I wonder how many Airaves they are going to have to give out (or CDMA towers they plan on building) for businesses that are in areas that have great IDEN signal, but 0-1 bars on CDMA coming off the same tower.
I know one business in particular that has hung onto IDEN forever simply because "It worked where they told me it would--It doesn't have coverage everywhere, but it works great in all the places they said it would--Nextel was the only company that was honest about that when I signed"
It's going to go over just AWESOME when they say "You won't see any service changes--this will be BETTER" and they get their 5 new CDMA phones and find 0-1 bar of service at the shop, and the same when they are out at customer's houses that are just outside of the 1900 coverage. In fact when I am out there calling on them with my own job, I have had to step outside to get a PCS signal because inside there is *just enough* CDMA to hold onto an unusable signal.
I wonder how many of the IDEN folks are left because of this same reason? Maybe it's a leap, but with 5 million or so left, they are probably the hardcore users that have dealt with the low data speeds (these guys have I1's).
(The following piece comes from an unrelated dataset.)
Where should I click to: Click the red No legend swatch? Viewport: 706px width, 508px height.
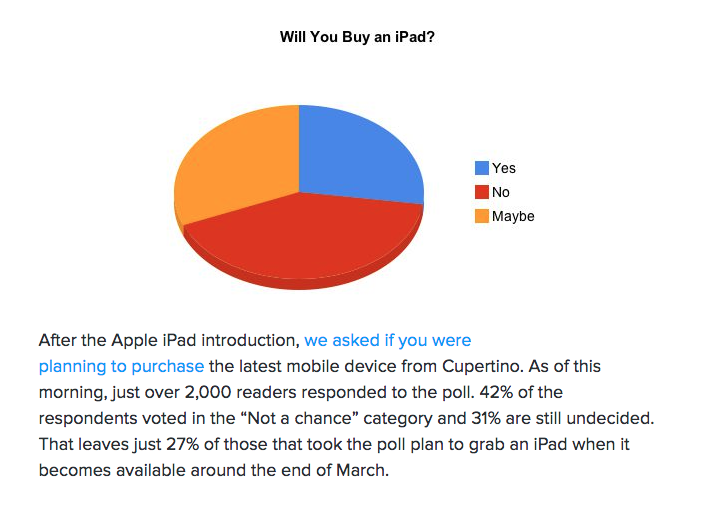point(482,192)
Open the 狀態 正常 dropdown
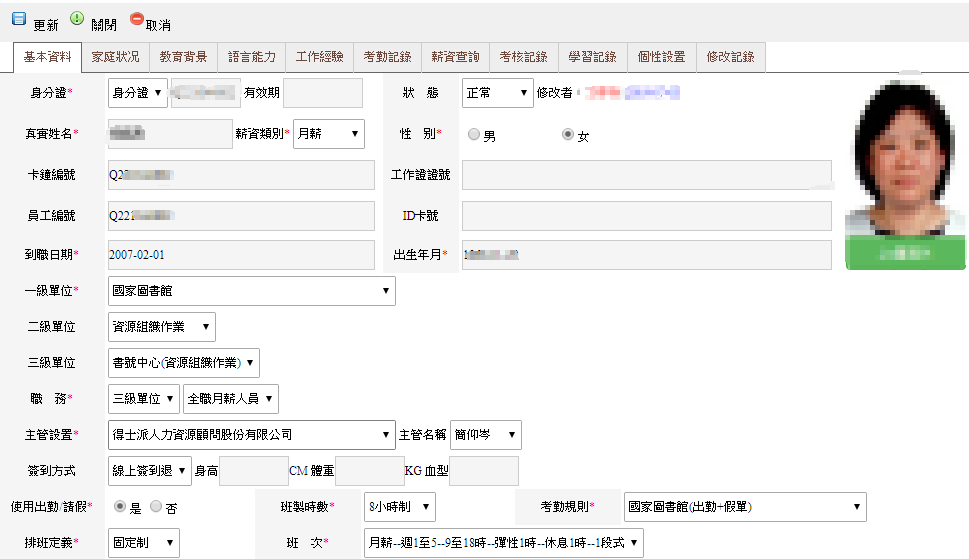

I haven't said anything because I'm curious how this will play out

They have asked me who my provider is, and I say Sprint--and it just doesn't click that there are two networks. *I* get the difference--and have the force roam app--and realize they are missing out on a lot of roaming coverage. But the "average user" doesn't get this--and if you have sold something based on being honest, and knowing the owner, Sprint is going to have one ticked off customer, unless they are prepared to explain such things--including the force roam app. Somehow I think they aren't prepared.